+1 for removing to avoid misunderstanding :). It's cleaner/clearer now
with iceberg-python repo. Thanks Fokko & Ed !

Regards
JB

On Sun, Oct 8, 2023 at 9:07 PM Fokko Driesprong <fo...@apache.org> wrote:
>
> Hey everyone,
>
> It has been a week since PyIceberg migrated to its own repository. Should we 
> move forward by removing the Python codebase from the main repository? 
> Ajantha already raised a pull-request to do this (thank you for that 🙌).
>
> Kind regards,
> Fokko
>
> Op ma 2 okt 2023 om 16:16 schreef Fokko Driesprong <fo...@apache.org>:
>>
>> Hey everyone,
>>
>> Update from my side. I've moved all the issues and my PRs. Not all issues 
>> needed to be migrated since a lot of them were already fixed. I've closed 
>> the remaining PRs that were still open, those are either abandoned, failed 
>> on CI, or had changes pending. Of course, with the kind request to re-open 
>> them to the iceberg-python repository.
>>
>> Ajantha already created a PR (thanks for that!) to remove Python from the 
>> iceberg repo.
>>
>> Kind regards, Fokko
>>
>>
>> Op za 30 sep 2023 om 21:06 schreef Fokko Driesprong <fo...@apache.org>:
>>>
>>> Hey everyone,
>>>
>>>> Pucheng: I wonder how do we deal with all the issues filed for python 
>>>> module but still open in iceberg repo?
>>>
>>>
>>> That's a good point. I think we should migrate them. I checked and it is 
>>> only 3 pages. Likely a few more if we query on other keywords. I think 
>>> migrating them by hand is feasible. It also gives us a chance to clean them 
>>> up (all the issues on the last page I linked above are not relevant 
>>> anymore, and can be closed).
>>>
>>>> Brian: The one thing we will lose is pull requests, but I assume there are 
>>>> very few.
>>>
>>>
>>> I've checked those as well, and as Brian already mentioned, there are just 
>>> a few. There is never a perfect moment since there are always PRs open that 
>>> will break, but just after the release I think is the best worst moment :) 

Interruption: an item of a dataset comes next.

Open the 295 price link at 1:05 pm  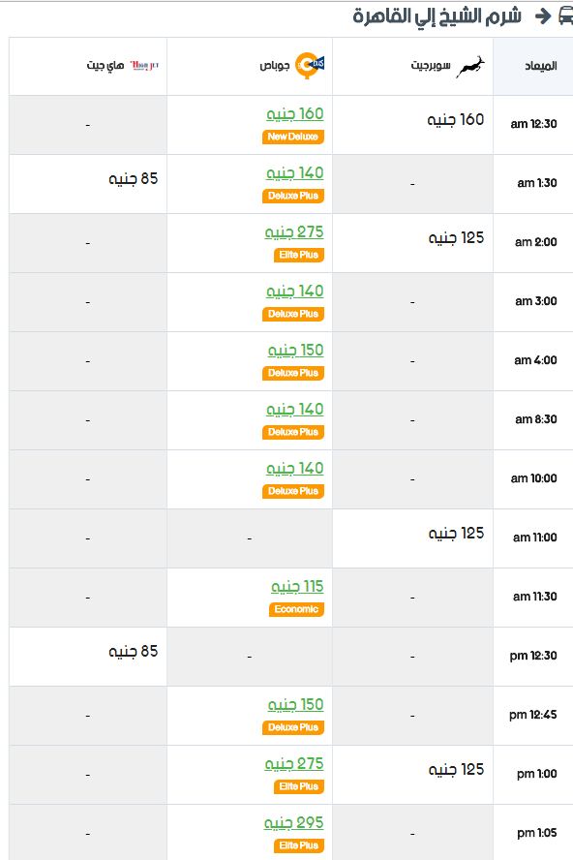click(x=294, y=822)
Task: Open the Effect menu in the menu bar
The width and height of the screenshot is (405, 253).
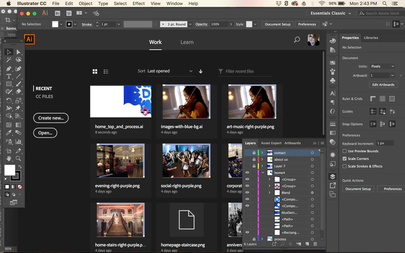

>>> The PRs that are open are trivial to move to the new repo as well.
>>>
>>>> Hussain: I checked the discussion thread, and one of the motivations for 
>>>> this separation was to avoid triggering unrelated CI jobs after each 
>>>> change. However, I wonder if it isn't (and will not be) necessary to check 
>>>> the compatibility between the main repository and the client after each 
>>>> change. Otherwise, we will need to trigger the CI across the different 
>>>> repositories using the GHA API, not necessarily to block the PR, but just 
>>>> to give quick feedback and notification that something needs to be changed 
>>>> on the client side.
>>>
>>>
>>> Checking between dev versions is not something we do today, and PyIceberg 
>>> lives isolated in the main repository. We might want to do some integration 
>>> tests at some point, but I'm not sure if we should start testing dev 
>>> versions against each other. The main issue with triggering the CI is to 
>>> not exponentially explode the ignore list of a Github action. An example 
>>> here is where the Python GA file was not properly excluded.
>>>
>>> I would much rather rely on some reference tests that Jean-Baptiste 
>>> mentioned at the Java Iceberg 1.4.0 release, and that we're also working on 
>>> at Tabular (disclaimer: I'm working for Tabular). Python i inspired by 
>>> Java, and we've recently uncovered some issues (thanks Jan Finis!) with 
>>> respect to adhering to the spec, so I think a strict approach to validate 
>>> the implementations would be preferred.
>>>
>>> That said, in PyIceberg we use Spark (which uses the Java library) to run 
>>> integration tests. This is based on the released versions which works very 
>>> well. Not sure if we should create matrices between 
>>> Python/Go/Rust/Iceberg/Athena/Snowflake/... (you're seeing where this is 
>>> going) :) But these are just my thoughts today and might change in the 
>>> future.
>>>
>>> Thanks everyone, I'll go ahead and merge the PR that includes the history.
>>>
>>> Cheers, Fokko
>>>
>>> Ps. The repo might look a bit funky, but that's because I've created the 
>>> pr-branch before the main branch. I didn't know that the branch that was 
>>> created first, would be promoted to the default branch. I'm working with 
>>> Apache Infra to get it fixed.
>>>
>>> Op za 30 sep 2023 om 20:29 schreef Daniel Weeks <dwe...@apache.org>:
>>>>
>>>> +1 to relocate with history.
>>>>
>>>> On Sat, Sep 30, 2023, 10:24 AM Brian Olsen <bitsondata...@gmail.com> wrote:
>>>>>
>>>>> This shouldn’t be too hard and can likely be a nightly build that occurs 
>>>>> with each client repository.
>>>>>
>>>>> We’re already planning on doing the documentation using git submodule to 
>>>>> pull all the documentation under a single build in the central repo. We 
>>>>> can likely go the other direction to run client-core integration tests. I 
>>>>> prefer these go on the client end to avoid too much ci running on the 
>>>>> core repo. We have to also consider whatever we choose to do with Python 
>>>>> client we will also apply to go, Rust, and any future client. Happy to 
>>>>> hear alternatives though!
>>>>>
>>>>> WDYT Fokko?
>>>>>
>>>>>
>>>>>
>>>>> On Sat, Sep 30, 2023 at 7:12 AM Hussein Awala <huss...@awala.fr> wrote:
>>>>>>
>>>>>> +1
>>>>>>
>>>>>> I checked the discussion thread, and one of the motivations for this 
>>>>>> separation was to avoid triggering unrelated CI jobs after each change. 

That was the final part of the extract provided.